• **Supplied data**
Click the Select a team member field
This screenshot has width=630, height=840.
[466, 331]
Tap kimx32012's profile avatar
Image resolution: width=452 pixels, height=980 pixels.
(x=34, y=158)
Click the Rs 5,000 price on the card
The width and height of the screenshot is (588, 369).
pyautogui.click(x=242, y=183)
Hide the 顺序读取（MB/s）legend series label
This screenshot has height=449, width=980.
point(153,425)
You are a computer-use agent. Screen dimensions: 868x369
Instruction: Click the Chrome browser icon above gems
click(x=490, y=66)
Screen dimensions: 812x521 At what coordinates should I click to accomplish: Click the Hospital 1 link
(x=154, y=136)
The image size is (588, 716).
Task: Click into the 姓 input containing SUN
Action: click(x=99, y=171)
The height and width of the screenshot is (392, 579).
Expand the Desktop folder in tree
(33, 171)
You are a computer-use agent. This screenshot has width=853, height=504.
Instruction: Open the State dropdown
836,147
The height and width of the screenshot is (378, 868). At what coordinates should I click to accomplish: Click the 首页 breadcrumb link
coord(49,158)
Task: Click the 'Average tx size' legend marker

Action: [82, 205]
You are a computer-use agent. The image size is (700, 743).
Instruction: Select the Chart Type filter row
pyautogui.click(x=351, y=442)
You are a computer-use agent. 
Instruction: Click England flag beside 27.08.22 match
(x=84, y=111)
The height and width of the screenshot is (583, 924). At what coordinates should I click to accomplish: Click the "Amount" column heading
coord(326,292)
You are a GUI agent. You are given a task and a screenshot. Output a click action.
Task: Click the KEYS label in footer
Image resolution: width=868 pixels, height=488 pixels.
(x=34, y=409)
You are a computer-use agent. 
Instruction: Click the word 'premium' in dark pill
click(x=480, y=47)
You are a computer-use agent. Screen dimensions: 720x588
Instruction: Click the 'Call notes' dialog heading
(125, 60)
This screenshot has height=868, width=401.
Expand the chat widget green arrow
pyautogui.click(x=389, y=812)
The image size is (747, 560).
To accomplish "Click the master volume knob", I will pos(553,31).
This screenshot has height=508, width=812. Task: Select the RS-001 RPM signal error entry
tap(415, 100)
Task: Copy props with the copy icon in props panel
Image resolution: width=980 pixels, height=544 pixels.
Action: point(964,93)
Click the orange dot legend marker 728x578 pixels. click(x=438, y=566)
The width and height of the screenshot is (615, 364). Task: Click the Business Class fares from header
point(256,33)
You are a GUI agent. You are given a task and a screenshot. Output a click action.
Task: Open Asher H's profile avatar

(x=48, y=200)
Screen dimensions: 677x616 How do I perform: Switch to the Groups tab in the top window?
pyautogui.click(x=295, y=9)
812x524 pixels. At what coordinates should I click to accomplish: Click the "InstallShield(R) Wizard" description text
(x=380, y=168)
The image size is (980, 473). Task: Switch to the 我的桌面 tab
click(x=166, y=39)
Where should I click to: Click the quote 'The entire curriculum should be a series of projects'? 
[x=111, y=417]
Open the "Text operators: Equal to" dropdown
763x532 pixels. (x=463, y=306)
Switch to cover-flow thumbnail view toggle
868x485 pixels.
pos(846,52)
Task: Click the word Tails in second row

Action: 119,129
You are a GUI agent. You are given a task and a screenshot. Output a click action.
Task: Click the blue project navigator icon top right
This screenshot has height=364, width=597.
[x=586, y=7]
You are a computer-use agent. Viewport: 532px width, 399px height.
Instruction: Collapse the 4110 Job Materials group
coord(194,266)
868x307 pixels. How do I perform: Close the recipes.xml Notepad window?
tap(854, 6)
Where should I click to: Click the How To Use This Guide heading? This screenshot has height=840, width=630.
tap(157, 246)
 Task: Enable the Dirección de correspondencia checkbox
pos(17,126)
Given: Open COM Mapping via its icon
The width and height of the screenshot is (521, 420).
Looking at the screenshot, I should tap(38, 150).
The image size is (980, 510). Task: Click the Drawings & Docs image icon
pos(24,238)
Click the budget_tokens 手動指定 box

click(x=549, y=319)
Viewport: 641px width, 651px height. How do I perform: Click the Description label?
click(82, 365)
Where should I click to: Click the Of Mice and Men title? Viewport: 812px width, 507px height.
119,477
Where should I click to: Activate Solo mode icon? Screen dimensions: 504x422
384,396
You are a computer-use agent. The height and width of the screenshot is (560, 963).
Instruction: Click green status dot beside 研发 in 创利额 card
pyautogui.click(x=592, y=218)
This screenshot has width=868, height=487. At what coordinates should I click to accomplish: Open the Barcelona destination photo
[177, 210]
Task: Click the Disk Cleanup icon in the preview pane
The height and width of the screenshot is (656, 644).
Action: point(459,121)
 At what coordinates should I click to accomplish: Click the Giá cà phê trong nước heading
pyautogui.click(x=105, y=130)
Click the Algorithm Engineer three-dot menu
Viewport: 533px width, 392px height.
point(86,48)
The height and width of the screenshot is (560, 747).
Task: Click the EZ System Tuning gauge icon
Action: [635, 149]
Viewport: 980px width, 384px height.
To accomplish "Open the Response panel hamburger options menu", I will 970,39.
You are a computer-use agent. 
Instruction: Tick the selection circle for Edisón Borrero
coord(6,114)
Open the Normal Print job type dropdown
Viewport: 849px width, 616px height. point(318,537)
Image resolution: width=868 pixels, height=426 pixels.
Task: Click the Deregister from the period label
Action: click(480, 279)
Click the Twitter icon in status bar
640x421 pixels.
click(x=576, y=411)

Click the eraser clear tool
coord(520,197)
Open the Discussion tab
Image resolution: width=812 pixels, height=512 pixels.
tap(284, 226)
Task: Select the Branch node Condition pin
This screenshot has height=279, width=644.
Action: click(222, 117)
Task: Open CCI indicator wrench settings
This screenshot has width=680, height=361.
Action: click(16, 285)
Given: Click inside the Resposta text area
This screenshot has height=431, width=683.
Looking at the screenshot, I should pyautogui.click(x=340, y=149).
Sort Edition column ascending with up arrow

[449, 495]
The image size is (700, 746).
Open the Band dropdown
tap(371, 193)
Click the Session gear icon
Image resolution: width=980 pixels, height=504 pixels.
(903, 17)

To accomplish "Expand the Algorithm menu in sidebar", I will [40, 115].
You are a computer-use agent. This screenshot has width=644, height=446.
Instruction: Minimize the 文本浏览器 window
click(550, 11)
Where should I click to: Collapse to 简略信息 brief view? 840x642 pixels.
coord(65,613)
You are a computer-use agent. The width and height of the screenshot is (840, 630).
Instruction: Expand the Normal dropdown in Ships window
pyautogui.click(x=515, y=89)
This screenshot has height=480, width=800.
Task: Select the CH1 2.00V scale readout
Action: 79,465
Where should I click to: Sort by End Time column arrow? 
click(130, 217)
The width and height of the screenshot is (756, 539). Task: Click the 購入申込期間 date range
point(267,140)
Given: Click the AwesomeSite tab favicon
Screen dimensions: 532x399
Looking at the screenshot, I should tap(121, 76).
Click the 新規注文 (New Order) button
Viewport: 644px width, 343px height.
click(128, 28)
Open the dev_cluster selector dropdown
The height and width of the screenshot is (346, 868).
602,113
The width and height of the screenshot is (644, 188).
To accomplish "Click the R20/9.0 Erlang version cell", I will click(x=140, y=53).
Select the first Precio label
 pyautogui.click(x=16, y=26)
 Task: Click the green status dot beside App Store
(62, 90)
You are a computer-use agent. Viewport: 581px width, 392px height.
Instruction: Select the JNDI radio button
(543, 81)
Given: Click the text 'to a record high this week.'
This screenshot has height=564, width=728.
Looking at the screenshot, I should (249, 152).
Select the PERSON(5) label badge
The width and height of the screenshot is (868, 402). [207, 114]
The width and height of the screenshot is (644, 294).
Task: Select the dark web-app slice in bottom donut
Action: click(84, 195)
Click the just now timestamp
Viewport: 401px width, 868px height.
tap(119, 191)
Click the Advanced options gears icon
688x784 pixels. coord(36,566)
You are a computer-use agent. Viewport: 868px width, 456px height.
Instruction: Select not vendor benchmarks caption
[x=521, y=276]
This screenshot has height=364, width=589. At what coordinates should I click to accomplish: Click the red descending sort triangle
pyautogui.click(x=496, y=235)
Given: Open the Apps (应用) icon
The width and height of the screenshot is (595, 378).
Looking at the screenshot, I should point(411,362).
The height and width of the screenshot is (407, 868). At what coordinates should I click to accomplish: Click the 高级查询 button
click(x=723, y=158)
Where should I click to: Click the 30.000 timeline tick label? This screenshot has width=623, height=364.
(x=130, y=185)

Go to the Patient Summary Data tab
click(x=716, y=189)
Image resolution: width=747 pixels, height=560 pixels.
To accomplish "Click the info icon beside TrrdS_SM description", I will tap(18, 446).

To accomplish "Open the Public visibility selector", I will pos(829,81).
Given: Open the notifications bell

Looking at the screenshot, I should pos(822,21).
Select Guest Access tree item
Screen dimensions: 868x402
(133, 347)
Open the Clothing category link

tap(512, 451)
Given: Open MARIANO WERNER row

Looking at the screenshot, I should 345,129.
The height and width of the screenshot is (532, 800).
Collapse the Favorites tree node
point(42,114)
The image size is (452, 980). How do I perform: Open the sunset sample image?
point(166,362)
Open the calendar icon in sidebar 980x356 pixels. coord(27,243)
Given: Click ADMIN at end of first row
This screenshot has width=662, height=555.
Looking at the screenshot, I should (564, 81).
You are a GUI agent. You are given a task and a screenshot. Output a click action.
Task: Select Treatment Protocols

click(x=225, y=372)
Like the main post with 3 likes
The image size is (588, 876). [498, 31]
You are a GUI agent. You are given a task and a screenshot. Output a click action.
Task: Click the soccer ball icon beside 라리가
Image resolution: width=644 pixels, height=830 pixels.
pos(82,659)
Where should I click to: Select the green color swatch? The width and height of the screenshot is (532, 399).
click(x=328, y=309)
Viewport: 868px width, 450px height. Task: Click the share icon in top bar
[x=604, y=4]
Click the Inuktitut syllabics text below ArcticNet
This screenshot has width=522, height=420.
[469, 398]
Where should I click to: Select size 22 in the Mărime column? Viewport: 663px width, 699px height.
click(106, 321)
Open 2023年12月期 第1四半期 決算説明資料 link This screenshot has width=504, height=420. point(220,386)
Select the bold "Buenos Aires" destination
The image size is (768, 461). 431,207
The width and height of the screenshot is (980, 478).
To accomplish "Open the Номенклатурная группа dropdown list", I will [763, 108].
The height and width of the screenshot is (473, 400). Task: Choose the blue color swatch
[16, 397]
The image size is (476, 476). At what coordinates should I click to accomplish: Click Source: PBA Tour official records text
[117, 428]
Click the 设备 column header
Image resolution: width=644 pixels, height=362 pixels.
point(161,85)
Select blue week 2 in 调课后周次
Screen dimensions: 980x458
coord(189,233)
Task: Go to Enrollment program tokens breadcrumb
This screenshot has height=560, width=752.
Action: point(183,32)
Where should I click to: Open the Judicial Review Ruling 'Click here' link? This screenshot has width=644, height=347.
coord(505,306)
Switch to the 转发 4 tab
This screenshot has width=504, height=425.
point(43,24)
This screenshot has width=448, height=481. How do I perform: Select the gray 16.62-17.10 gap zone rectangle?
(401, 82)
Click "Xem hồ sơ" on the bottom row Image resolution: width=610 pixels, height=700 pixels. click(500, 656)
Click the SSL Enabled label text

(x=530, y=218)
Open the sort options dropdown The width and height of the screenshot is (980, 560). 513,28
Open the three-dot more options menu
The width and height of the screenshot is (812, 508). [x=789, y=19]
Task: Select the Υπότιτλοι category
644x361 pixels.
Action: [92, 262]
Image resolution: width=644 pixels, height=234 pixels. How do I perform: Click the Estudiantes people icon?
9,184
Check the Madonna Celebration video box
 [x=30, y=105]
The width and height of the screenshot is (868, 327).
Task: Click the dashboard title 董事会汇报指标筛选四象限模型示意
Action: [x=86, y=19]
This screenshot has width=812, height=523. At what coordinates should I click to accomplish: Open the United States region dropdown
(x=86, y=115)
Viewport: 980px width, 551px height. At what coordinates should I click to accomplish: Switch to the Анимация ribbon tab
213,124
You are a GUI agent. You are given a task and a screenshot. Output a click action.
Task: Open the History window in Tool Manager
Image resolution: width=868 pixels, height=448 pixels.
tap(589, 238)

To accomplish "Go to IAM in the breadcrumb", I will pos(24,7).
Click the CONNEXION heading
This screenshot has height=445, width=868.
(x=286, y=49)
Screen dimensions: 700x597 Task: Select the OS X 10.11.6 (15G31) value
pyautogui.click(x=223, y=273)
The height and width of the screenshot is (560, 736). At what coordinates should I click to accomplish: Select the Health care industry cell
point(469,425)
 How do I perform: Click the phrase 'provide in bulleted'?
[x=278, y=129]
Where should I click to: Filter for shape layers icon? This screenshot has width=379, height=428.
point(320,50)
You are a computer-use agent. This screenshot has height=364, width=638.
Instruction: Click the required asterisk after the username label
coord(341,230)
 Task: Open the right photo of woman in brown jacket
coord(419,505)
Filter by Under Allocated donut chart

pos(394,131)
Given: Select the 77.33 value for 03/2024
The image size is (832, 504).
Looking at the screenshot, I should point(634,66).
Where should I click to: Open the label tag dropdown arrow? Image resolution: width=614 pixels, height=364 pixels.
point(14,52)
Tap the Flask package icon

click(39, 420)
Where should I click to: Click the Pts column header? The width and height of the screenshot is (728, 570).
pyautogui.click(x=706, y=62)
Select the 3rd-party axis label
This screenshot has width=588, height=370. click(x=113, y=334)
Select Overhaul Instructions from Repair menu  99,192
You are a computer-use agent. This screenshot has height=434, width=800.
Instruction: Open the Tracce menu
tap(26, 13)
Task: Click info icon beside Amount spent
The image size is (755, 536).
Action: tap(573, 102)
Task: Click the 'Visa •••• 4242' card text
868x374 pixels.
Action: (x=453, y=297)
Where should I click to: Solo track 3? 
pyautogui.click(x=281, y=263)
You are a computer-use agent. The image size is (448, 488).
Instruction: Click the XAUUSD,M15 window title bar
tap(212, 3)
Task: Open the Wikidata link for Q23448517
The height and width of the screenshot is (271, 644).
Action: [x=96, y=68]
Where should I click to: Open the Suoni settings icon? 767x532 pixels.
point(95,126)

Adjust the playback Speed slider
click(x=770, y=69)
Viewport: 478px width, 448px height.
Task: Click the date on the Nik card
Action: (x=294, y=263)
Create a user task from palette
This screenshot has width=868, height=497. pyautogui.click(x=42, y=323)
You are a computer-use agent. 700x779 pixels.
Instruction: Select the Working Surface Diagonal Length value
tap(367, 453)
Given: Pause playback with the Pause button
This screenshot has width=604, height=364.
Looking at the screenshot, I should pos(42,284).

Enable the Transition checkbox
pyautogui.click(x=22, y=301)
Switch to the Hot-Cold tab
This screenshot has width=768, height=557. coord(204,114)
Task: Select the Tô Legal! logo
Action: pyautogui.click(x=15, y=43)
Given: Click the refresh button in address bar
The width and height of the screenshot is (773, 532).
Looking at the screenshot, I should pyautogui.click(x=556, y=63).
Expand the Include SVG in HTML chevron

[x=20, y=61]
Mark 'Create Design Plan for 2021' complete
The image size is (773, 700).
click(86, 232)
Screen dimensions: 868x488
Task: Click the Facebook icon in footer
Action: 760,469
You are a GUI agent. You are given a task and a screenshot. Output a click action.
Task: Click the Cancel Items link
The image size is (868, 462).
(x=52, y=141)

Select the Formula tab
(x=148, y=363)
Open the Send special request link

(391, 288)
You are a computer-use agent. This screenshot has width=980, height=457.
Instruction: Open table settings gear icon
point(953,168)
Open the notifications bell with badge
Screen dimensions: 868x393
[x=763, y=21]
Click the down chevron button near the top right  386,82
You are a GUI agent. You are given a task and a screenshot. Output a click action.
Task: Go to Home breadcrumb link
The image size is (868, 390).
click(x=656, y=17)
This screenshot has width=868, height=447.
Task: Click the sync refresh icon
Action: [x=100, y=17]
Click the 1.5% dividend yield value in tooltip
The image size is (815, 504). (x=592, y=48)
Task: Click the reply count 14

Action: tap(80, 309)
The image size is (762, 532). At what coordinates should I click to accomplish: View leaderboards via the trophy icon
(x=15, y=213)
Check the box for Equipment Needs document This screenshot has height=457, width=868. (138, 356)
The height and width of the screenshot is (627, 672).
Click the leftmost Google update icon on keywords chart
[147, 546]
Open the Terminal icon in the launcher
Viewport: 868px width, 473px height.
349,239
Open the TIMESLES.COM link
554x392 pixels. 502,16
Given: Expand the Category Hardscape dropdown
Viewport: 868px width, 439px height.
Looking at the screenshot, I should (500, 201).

• **Requirement**
Look through the entries above, find each line containing "panel", and copy it.

• **Answer for this exercise**
Task: Copy props with the copy icon in props panel
To accomplish "Open the Response panel hamburger options menu", I will 970,39.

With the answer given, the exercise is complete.